This story about us appeared in the local Bloomington paper yesterday. Thanks, Mike.
NOLA evacuees just glad to be back in Bloomington
by Mike Leonard
September 1, 2005
Bart Everson and Christy Paxson hadn’t evacuated New Orleans in the six years they’d lived there and didn’t pay much heed to Hurricane Katrina, either, when chatter about the storm increased in intensity over the course of last week.
“Saturday morning, I got up and started reading The Times-Picayune, and when I saw the map with the projected path, I thought, ‘Uh-oh,'” Everson said Wednesday afternoon. “Within about a half-hour, I’d pretty well decided we were leaving tomorrow.”
The couple got up at 3 a.m. Sunday, packed hastily, and headed north from their Mid-City home at about 5 a.m. They made it as far as north-central Mississippi that evening when they decided to grab a hotel room where they could wait out the storm.
“When we got up in the morning and saw the footage of the roof being ripped off the Superdome, I honestly had visions of me stomping through the snow,” Everson said. “I knew we were headed back to Bloomington, and it was going to be a long time before we could go home.”
The married couple made it safely back to Bloomington, where Paxson’s parents, Mike and Susie, live.
“We’re homeless and jobless, and we don’t know what we’re going to do,” Everson said. “We got out with a couple of changes of clothing and our three cats, and that’s about it.”
Still, the former Bloomington residents are surprisingly sanguine.
“Every time I start feeling sorry for myself, I think of those images from the Superdome and the flooded streets and that snaps me back to reality pretty
quickly,” Paxson said. “We have friends and family here, and we’re healthy and safe.”
Like a million other evacuees from Louisiana, Mississippi and Alabama, however, the couple still have a hard time comprehending what happened to their
lives over the course of a weekend.
Paxson, an Ellettsville native, had just begun her second year teaching sixth grade in a public school in Algiers, which is just south and east of metropolitan New Orleans. School was just getting started for Everson as well at Xavier University, where he works as a “multi-media artist” doing video production, Web design and computer programming.
Both are Indiana University alumni, and Everson was among the first graduates of the IU’s innovative MIME (Master’s in Immersive Mediated Environments) program.
Paxson and Everson say they truly came to love New Orleans and feel a part of the city and culture after living there for six years.
“It has a well-earned mystique in literature and film and cuisine,” Everson said. “It’s also a city where many people live in bone-crushing poverty, which is
something that people who go there for vacations or conventions can’t fully appreciate.”

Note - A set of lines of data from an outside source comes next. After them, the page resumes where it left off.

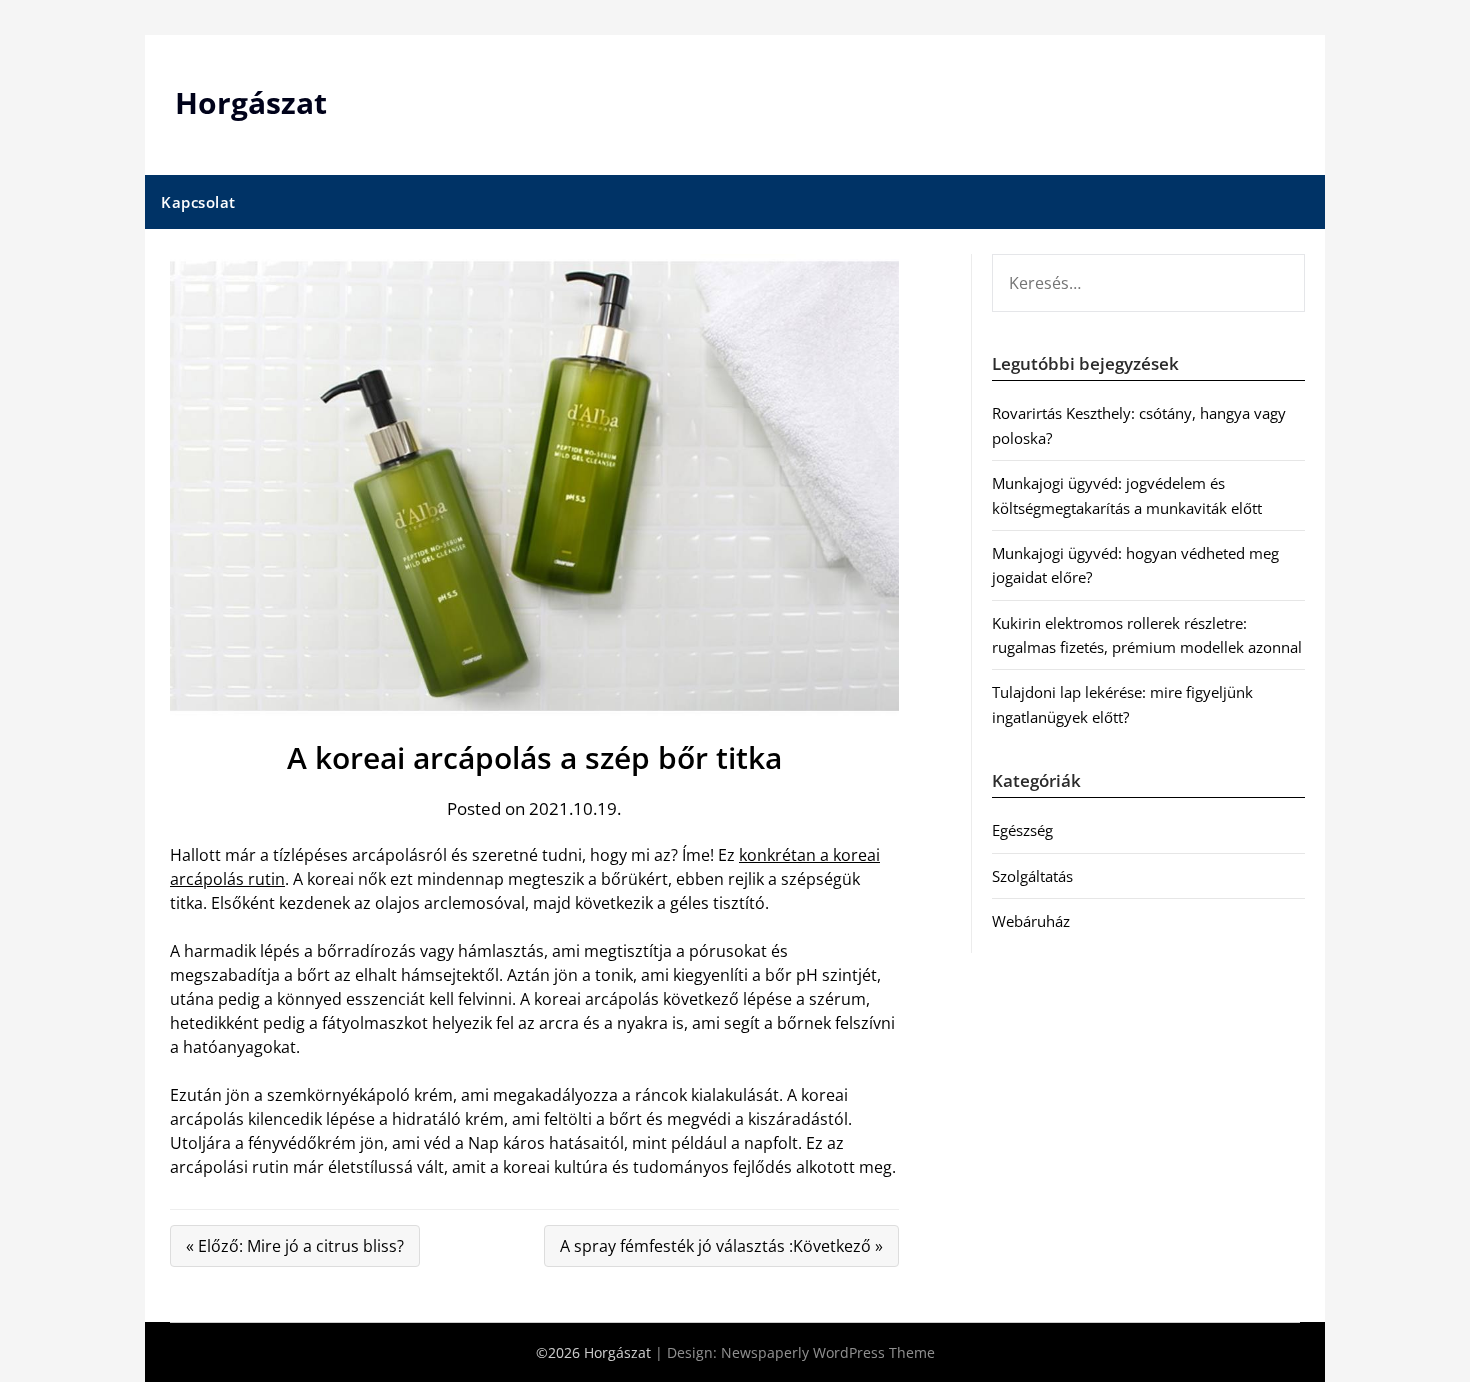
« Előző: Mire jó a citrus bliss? (295, 1246)
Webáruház (1031, 921)
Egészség (1022, 830)
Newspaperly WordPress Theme (828, 1352)
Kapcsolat (198, 202)
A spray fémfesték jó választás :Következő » (721, 1246)
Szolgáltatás (1032, 876)
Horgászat (251, 102)
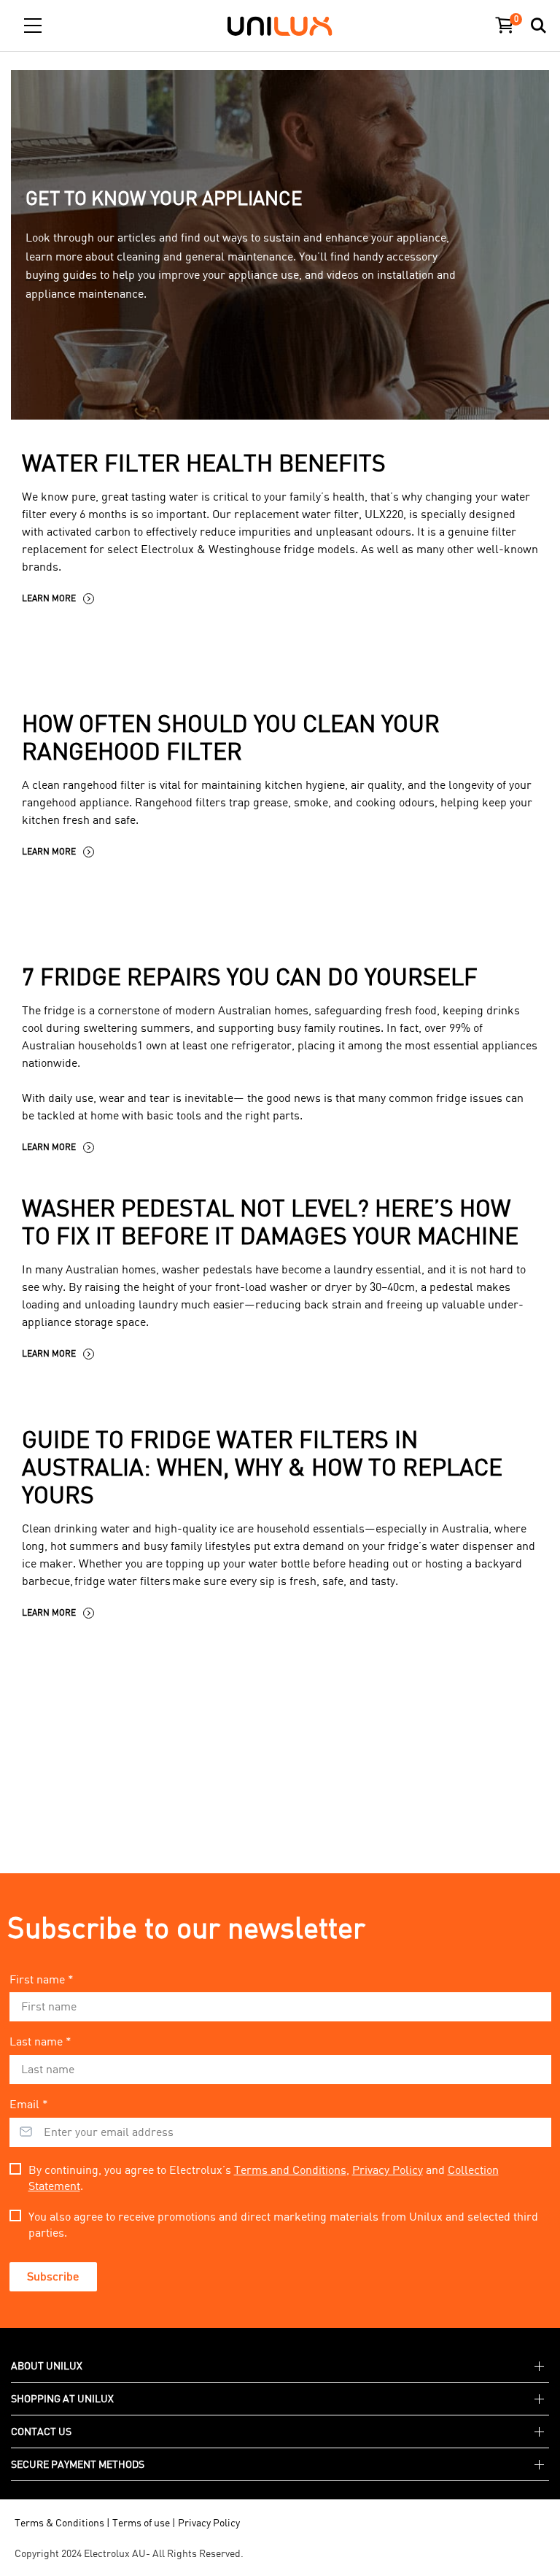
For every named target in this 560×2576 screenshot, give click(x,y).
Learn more (49, 598)
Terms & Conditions (59, 2522)
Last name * (40, 2041)
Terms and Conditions (290, 2169)
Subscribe (53, 2276)
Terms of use (141, 2522)
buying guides (61, 275)
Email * (28, 2104)
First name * (41, 1979)
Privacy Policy (387, 2169)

Paxson noted, for example, that it was considered bold when the New Orleans school district guaranteed at the beginning of the school year that the schools would have toilet paper at all times and administrators were authorized to use credit cards to buy toilet paper at Wal-Mart if necessary.
The couple chafes at insinuations that people who didn’t evacuate were just stupid.
“There are 100,000 people in New Orleans that are too poor to own a car or pay for transportation,” Everson said. “And the thing is, that’s always been known. The potential for a devastating hurricane has been known. But there’s never been a plan to get these people out.”
They worry about their neighbors in racially and economically mixed Mid-City, which was inundated with water after a levee between the city and Lake
Pontchartrain failed on Monday. They’ve had trouble even contacting friends because telephone communication to land-lines and cell phones in the 504
area code remains spotty at best.
They expect that it will be months before they can return to the city, and even then, some are predicting that colleges will be closed for at least a semester and the public schools for possibly the entire school year. They fear that looters may well make off with what possessions the flood waters didn’t take.
“We’ll be looking for jobs here, and who knows, maybe we’ll wind up staying here for the rest of our lives,” Everson said. “I love Bloomington, but I hope we can go back. The future is just so uncertain right now.”
Paxson said she was in a surprisingly good mood on Wednesday, and she really couldn’t figure out why. “I have one pair of shoes,” she said with a good-humored laugh.
“It’s because what’s happened has made you focus on what’s really important,” her husband offered. “Life is not about stuff. It’s about people and family. Sometimes it takes something like this to remind us of that.”